* _Description of the task_: Only lines containing "agent" are wanted from the data below. Copy those lines.

* _Information provided_:
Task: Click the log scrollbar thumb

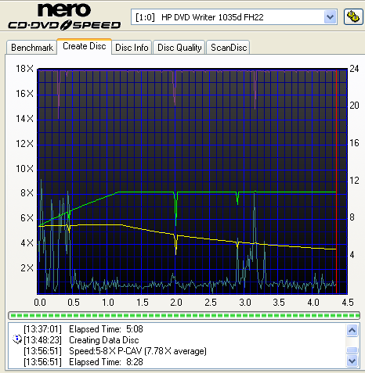Action: 352,350
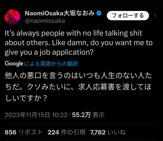Open the 7,782 いいね likes list
This screenshot has width=163, height=141.
pyautogui.click(x=108, y=132)
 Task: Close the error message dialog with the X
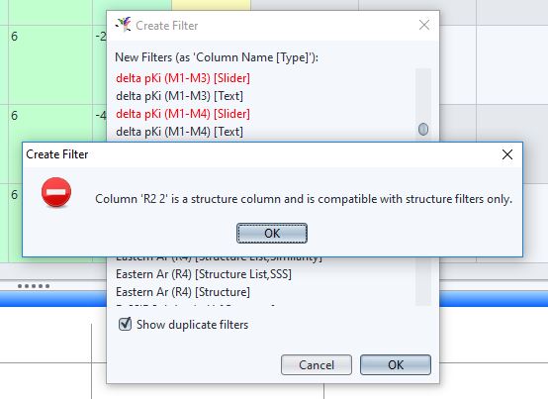coord(507,154)
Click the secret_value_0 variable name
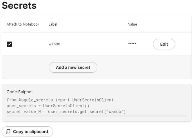This screenshot has width=195, height=138. tap(24, 112)
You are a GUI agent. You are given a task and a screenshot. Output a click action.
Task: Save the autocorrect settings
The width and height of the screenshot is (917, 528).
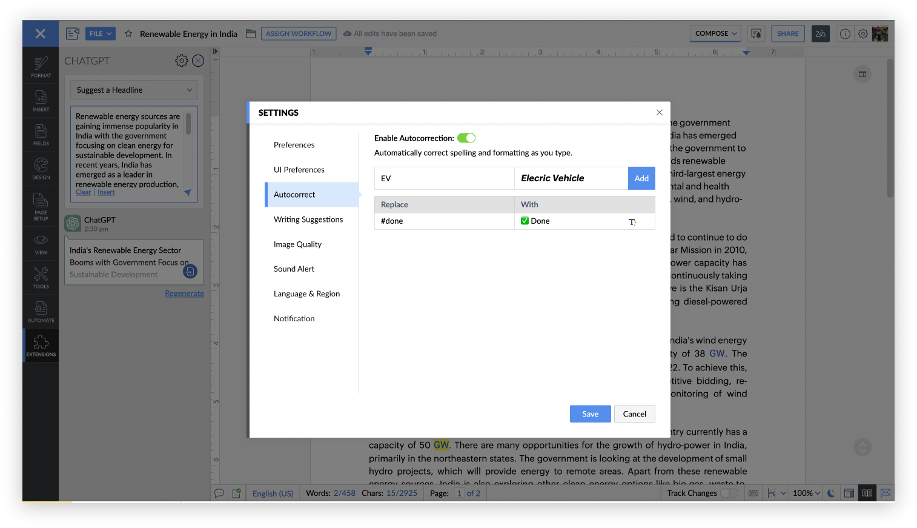[x=590, y=413]
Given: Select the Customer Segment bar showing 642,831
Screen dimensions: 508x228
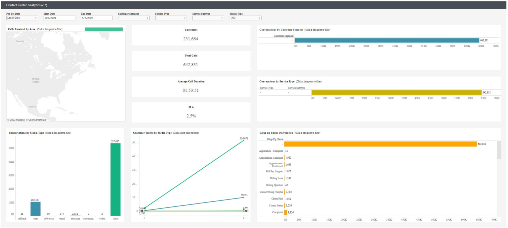Looking at the screenshot, I should tap(387, 40).
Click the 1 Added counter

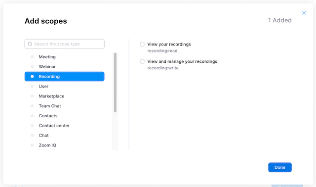click(x=280, y=20)
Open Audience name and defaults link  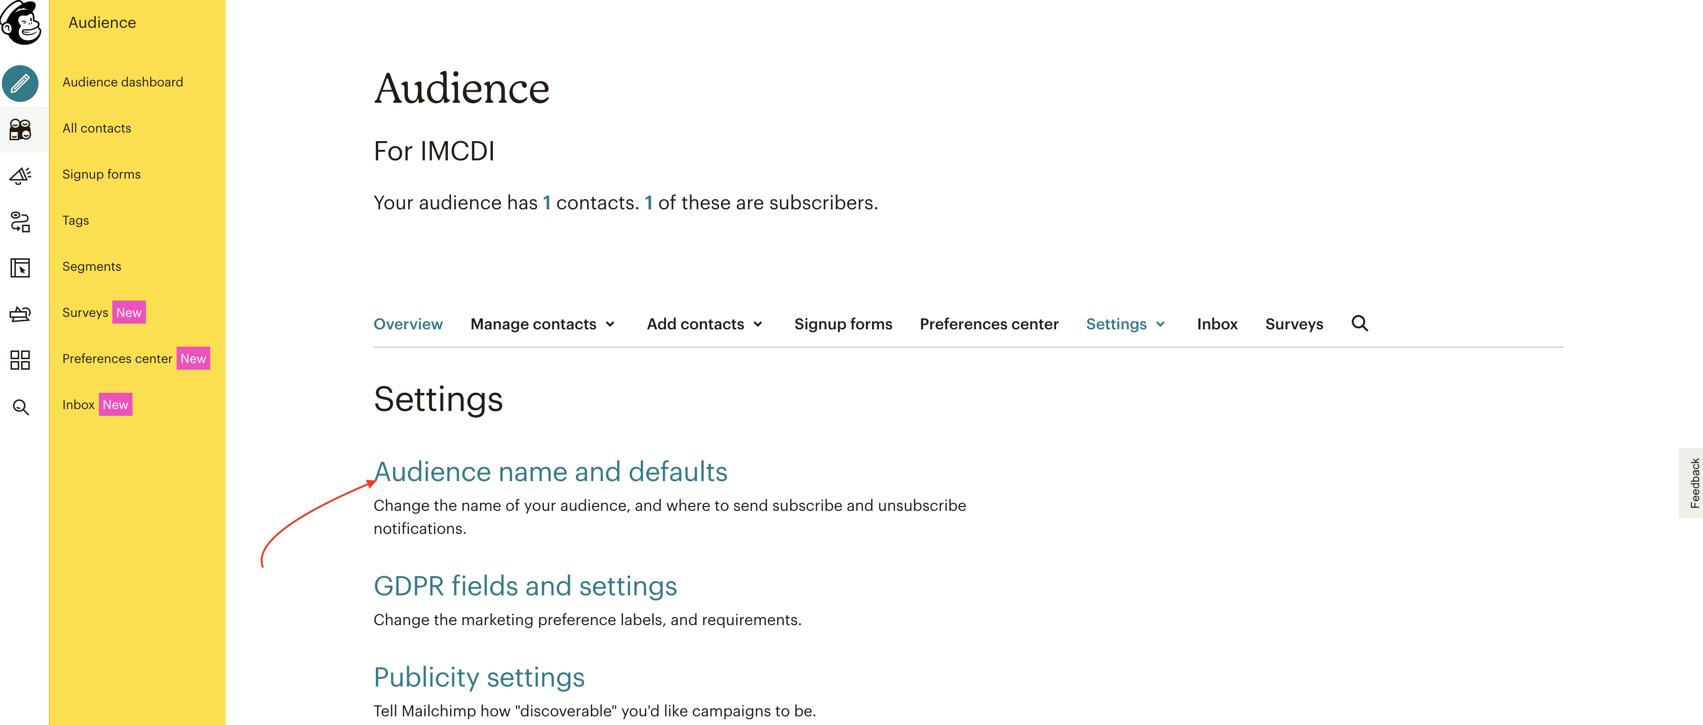[550, 472]
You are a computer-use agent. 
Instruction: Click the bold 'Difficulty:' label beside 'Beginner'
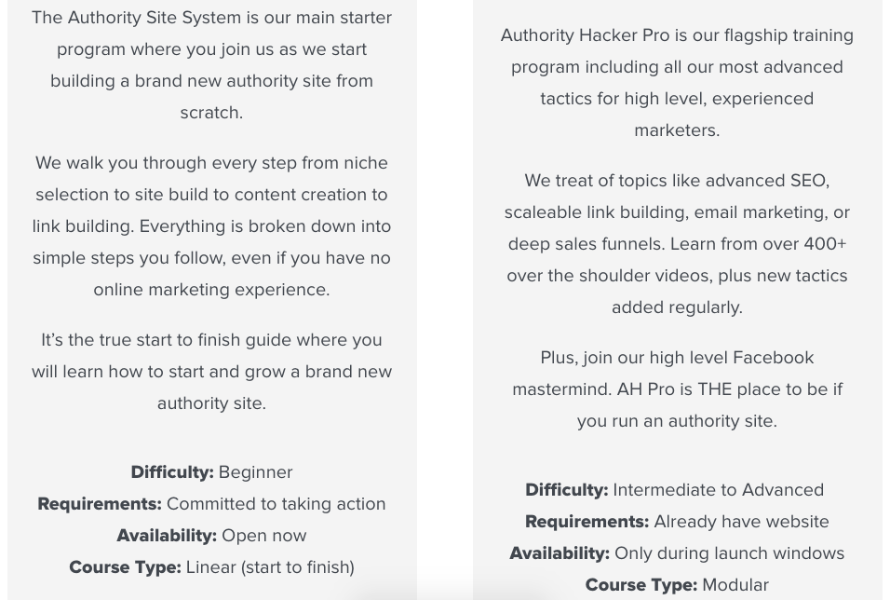(172, 472)
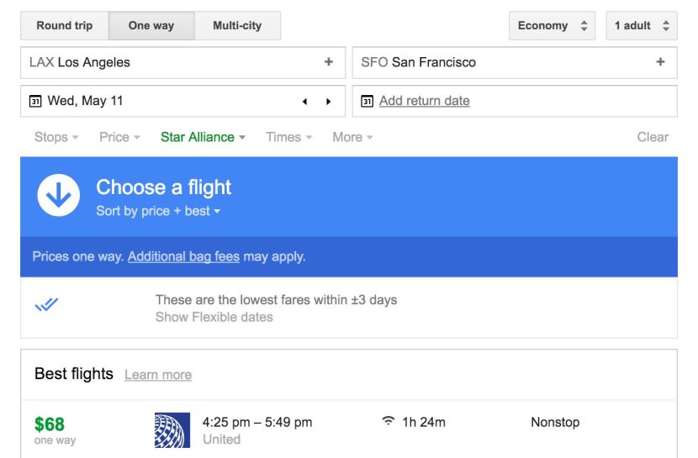This screenshot has width=698, height=458.
Task: Open the Star Alliance airline filter
Action: [203, 137]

* _Output for this task_:
You are a GUI agent. You are given a task and a screenshot. Output a click action.
You are a computer-use agent. 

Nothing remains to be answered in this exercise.